Have you ever seen those cartoons that go something like "What she said" vs. "What he heard"? I think it's often way too true to even be funny. Many times it's not even the misunderstandings between men and women either. It can be between sisters, brothers, friends, parents and children or children and parents.

I've read and re-read the stack of letters that my brother gave me that my parents wrote back and forth in the months leading up to their wedding and the months afterward while Daddy was in Germany, Mom was in Missouri, and I grew in her womb. In that same stack were a few letters written by friends to my mother when she was as young as twelve. Those letters gave me a whole new perspective on the woman I called Mom. I saw her as a teenage girl, as a young woman in love, and as a first-time mother picking out names. I wasn't there to watch it happen but I can visit her through those letters.

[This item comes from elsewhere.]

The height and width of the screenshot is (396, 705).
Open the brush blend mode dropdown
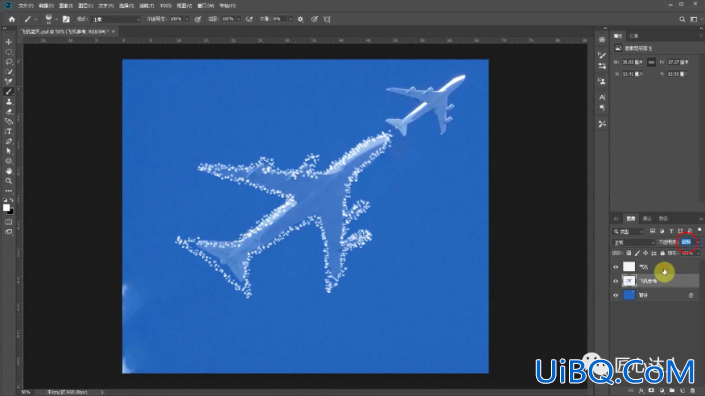point(116,19)
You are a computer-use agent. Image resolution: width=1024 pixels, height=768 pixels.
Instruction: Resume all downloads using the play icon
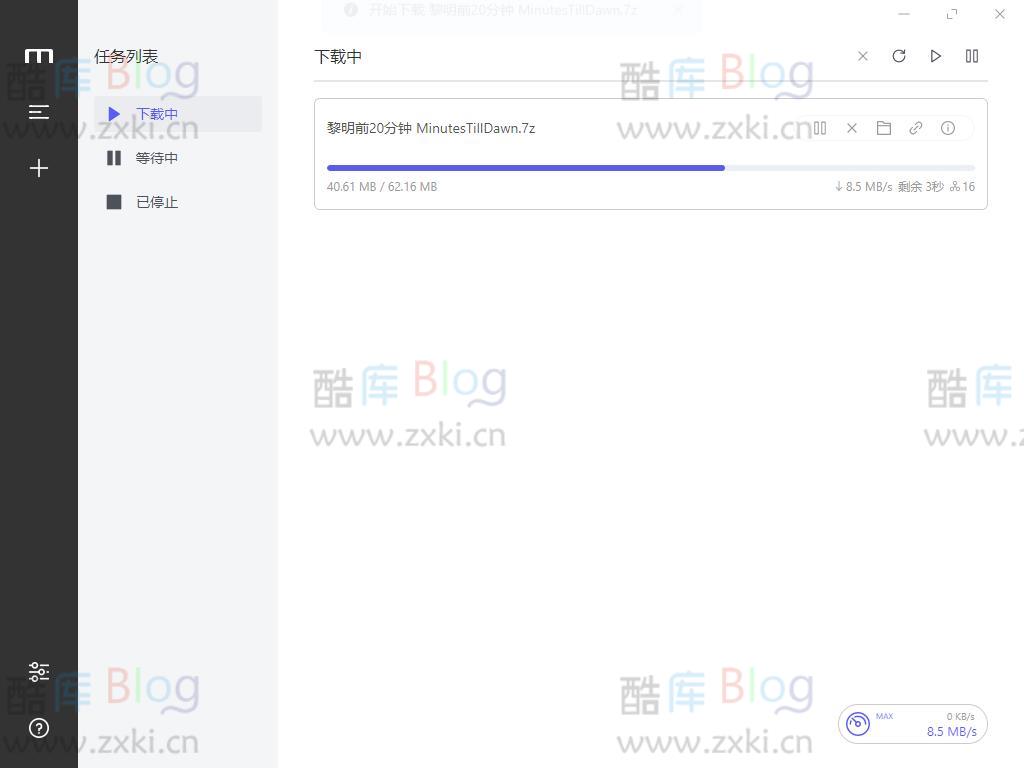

Now as a mother of grown children, I'm afraid they don't know me. Especially since most of them didn't know me until they were young pre-teens or even teens. When I speak, they hear me without the filter of unspoken trust that grows between parent and child before the child can even talk. I don't really know how to make myself clear without that filter, either. I love each and every one of them unconditionally. I'm not always in agreement with their actions; occasionally I think they are downright wrong! (Imagine that — a parent who thinks the kid is wrong....) But my love never waivers.

An Adoption Poem

Not flesh of my flesh,
Or bone of my bone,
But miraculously my own.

Never forget …
Not even for a minute …
You weren't born under my heart
But in it.


I hope they hear that.

3 comments:

Jane said...

Very true Terri...and you have a way with words. I love read the things you write. I am praying for you!

Deborah said...

What a blessing to have those letters! My mom & dad had stackes of letters that I looked forward to one day reading.(I had sneaked a few peaks as a young girl)
As we were preparing for their
50th anniversary, I was writing a song for them, and asked about those letters....I could have cried when they told me they had burned them!
I'm not sure that even having a child from an early age or even birth guarantees that they really know us. I have children by birth and adoption, and I have the same prayer...that they all know my love is unconditional.

Tori Leslie said...

Wow, this is a great post. I think we should all do something like this for our children.